I trekked up to Seattle this weekend with the
Best of
Landlords for a nice crash with my parents and a foray into the Emerald City Comicon. While the dinner with my parents and snarking around with
Terri Nelson and showing Jenn the aortic conference room level of the library and getting to breathe appreciatively all over
Dave Kellett was all enjoyable, the con itself was of the "oh god more Stormtroopers" variety; excellent if you're drawing strong people in tights, not so good if you're selling hand-drawn jewelry and minicomics.

Strangely, the best part of the con was going to see Jamie Bamber (that's Lee "Apollo" Adama on Battlestar Galactica) give a Q&A talk. Normally I shy away from gawking at actors who have been dragged, poor souls, to soi-disant comics conventions - both because I don't want to be disillusioned if they turn out to be twits, and because the questions posed by audience members can sometimes be skin-strippingly awkward or cliched. ("How much of your own personality do you put into your portrayal of Evil Alien Overlord Gornax?")
That said, I figured I might as well give Mr. Bamber a gentle ogle across the comparative safety of 30 feet of convention attendees in uncomfortable chairs. After all, the man comes with a British accent and was endearingly pathetic as Horatio's epileptic
boyfriend shipmate Archie in
Horatio Hornblower and has one of the most frustrating roles on Battlestar Galactica, and I've drawn him as a Simpsons character wearing a leash, so out of sheer apologetic impulse I
had to go. I took a leave from my table and went to stand in the immense snaking line to get a seat.

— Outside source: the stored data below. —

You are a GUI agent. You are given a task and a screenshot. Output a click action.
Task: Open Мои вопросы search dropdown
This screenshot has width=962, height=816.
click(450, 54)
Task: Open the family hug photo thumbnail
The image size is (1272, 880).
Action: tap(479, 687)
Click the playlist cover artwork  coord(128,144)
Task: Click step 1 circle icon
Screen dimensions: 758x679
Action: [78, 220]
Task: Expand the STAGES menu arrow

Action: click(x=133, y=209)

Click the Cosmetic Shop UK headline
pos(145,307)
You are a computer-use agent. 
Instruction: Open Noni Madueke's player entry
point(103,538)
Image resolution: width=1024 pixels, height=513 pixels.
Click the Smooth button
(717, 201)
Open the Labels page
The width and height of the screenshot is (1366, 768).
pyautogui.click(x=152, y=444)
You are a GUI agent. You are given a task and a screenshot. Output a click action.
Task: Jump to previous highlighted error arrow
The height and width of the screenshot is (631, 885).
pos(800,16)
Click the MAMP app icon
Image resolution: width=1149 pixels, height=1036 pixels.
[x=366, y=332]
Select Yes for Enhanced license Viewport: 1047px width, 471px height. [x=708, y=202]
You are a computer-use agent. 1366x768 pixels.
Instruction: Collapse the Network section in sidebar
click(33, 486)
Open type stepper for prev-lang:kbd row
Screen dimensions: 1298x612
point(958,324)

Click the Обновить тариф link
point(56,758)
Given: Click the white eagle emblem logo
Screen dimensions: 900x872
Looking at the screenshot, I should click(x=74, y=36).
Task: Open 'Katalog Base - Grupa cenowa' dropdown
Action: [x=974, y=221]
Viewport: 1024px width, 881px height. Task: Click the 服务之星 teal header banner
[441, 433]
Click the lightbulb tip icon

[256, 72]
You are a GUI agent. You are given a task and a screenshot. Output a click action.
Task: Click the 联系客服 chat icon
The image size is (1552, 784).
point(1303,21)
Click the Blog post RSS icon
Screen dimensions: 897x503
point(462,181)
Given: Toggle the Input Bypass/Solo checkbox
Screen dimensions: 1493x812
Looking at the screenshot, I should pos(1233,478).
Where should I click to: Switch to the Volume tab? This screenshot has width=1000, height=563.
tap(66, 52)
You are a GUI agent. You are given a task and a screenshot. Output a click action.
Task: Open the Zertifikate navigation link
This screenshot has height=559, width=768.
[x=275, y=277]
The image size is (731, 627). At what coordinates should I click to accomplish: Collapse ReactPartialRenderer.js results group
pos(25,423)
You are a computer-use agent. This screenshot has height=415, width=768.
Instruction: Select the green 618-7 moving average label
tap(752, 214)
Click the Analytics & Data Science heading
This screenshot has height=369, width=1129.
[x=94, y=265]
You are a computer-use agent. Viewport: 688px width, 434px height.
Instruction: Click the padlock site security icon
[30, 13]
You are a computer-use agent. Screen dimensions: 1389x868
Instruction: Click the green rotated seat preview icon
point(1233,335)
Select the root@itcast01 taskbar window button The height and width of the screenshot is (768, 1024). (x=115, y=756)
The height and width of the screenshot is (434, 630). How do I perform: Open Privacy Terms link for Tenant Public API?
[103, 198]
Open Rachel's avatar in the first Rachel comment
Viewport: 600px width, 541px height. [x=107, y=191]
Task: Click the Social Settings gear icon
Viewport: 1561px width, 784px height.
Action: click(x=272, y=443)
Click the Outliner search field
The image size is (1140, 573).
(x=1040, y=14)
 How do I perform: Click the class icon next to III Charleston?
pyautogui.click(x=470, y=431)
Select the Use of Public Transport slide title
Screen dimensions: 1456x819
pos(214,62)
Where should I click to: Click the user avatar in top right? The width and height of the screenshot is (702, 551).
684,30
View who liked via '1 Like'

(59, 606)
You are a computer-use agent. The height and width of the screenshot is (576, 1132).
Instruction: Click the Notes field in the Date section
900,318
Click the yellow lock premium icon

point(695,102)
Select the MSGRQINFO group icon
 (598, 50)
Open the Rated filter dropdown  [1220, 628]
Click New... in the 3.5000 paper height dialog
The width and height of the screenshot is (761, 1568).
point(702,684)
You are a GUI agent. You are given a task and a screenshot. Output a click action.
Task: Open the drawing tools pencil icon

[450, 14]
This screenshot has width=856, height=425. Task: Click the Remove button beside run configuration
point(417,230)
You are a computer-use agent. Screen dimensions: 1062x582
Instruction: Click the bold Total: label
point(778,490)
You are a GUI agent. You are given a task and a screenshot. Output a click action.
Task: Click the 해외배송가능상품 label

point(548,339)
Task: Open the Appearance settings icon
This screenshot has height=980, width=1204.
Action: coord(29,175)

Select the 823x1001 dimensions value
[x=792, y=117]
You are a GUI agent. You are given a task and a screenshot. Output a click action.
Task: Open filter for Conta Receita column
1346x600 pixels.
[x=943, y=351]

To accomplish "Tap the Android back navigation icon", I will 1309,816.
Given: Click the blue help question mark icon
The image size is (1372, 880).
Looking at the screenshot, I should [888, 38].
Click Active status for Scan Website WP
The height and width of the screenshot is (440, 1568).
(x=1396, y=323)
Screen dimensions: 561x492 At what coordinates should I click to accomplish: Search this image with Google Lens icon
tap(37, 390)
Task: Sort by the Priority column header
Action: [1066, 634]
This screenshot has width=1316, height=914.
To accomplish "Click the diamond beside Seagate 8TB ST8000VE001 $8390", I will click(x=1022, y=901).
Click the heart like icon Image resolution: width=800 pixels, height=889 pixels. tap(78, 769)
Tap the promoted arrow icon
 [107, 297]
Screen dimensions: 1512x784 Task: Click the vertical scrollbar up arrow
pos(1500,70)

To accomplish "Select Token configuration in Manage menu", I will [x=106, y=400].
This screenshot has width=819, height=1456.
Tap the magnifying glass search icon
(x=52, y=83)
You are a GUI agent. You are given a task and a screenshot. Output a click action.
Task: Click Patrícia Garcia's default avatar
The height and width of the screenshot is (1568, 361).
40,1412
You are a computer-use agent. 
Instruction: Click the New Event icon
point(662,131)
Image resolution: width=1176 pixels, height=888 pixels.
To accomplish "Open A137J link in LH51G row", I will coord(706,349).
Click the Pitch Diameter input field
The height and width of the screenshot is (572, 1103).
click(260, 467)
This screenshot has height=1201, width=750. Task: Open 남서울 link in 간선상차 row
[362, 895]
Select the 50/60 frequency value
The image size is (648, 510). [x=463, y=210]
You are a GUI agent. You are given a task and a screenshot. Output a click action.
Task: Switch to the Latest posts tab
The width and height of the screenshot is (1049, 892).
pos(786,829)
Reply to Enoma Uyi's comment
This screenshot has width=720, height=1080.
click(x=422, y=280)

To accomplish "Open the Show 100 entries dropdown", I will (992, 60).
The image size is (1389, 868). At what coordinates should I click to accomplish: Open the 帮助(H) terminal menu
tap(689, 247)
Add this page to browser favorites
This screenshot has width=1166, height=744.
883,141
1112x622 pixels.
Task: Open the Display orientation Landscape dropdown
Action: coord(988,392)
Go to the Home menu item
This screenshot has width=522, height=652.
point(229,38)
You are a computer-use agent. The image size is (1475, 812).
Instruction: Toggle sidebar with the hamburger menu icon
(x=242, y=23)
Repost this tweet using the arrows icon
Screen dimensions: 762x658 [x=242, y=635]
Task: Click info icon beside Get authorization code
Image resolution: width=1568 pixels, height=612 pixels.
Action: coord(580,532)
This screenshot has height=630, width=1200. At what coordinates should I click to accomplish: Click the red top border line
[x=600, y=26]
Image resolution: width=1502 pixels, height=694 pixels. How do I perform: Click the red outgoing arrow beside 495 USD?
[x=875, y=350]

While standing there admiring the material of Viper pilot jumpsuit on the guy ten feet over from me, I was randomly recognized by the lady behind me in line, a ex-pat Portlander engineer named Eva who had just, in my absence, purchased a Battlestar Galactisimpsons print from me. We hit it off immediately and spent five minutes reassuring each other that, unlike all these other goofballs, we were very cynical and sophisticated and really were only going to gawk at a Battlestar Galactica cast member as a sort of social experiment.
We made it into the hall and grabbed some seats. Mr. Bamber, looking a little shaggy, was back by the podium chatting on his cellphone and wearing a leather jacket and a khaki driver's cap that made for a weirdly Justin Timberlake-ish presentation. There was no moderator, so Eva and I steeled ourselves for whatever tortures might visit themselves upon us in the following forty minutes.
But then he wandered out and sat down and it turned out he was utterly hilarious and articulate, smoothing over even the dorkiest questions (posed by a middle-aged woman in a Jedi suit...) with something suspiciously resembling both grace, insight, and humor.
He painted an amusing picture of the sheer unmitigated hell of being stuck in a tiny pretend spaceship inside of what amounts to a Saran wrap suit, all of which package large burly men are shaking around violently in front of a green screen, and how he sometimes suspects that the crew goes off to lunch while he's sitting in there with little blue lights blazing up under his eyeballs.
He also had a lot of lovely and poignant things to say about the show, including some of its flaws and challenges. There's no other way to describe those 40 minutes of Q&A, other than to call it strangely heartening. This was an intelligent young man who clearly cared deeply for the show and who was encouraged and empowered to engage with the writers and producers to make it better, and who had real gratitude and affection for its audience.
"I'll probably still be doing these cons in 20 years, and you'll all be bloody sick of me," he noted with an apologetic grin.
Somebody asked him what he thought we were supposed to "take away" from the show.
"Well, if you don't like soapboxes, you might want to plug your ears," he warned, before issuing a preamble that there was, of course, no ONE take-away point. Then, after a brief pause to think and scribble, he explained what he thought was one of its strongest themes.

"If you take a petri dish and drop in some bacteria, that bacteria will do everything it can to make its life wonderful," he said, scribbling shyly on the notepad in front of him. "It will grow and grow and grow and fill the petri dish until it's totally devoured the environment and doomed itself. Then it will collapse in on itself, and some new bacteria will emerge from the rubble and start the process all over again. And I think that's a pretty good metaphor for the show, for the humans and the Cylons.
"Ultimately it's sort a love story between the two - will we get together and merge and live happily ever after after all the pratfalls, like a screwball romantic comedy, or will we go our separate ways and ignore each other, like some art film, or will we completely destroy each other, like a tragedy?"
Then he paused, looked off into the distance for a second, and yanked the mike closer.
"And by the way, I thoroughly believe that we should kill them all."
Laughter and claps erupted. He continued to be equivalently funny and self-deprecating for the whole rest of the time.
At any rate, it was a surprisingly lovely little panel, winsome and wistful. I'll give an honest shot to anything he shows up in in the future out of respect for a really thoughtful and charming professional who's clearly put his heart and soul into an offbeat, morbid sci-fi soap opera that always swings for the fences. How very nice to see that the revolution in narrative television really does have some good folks working for it.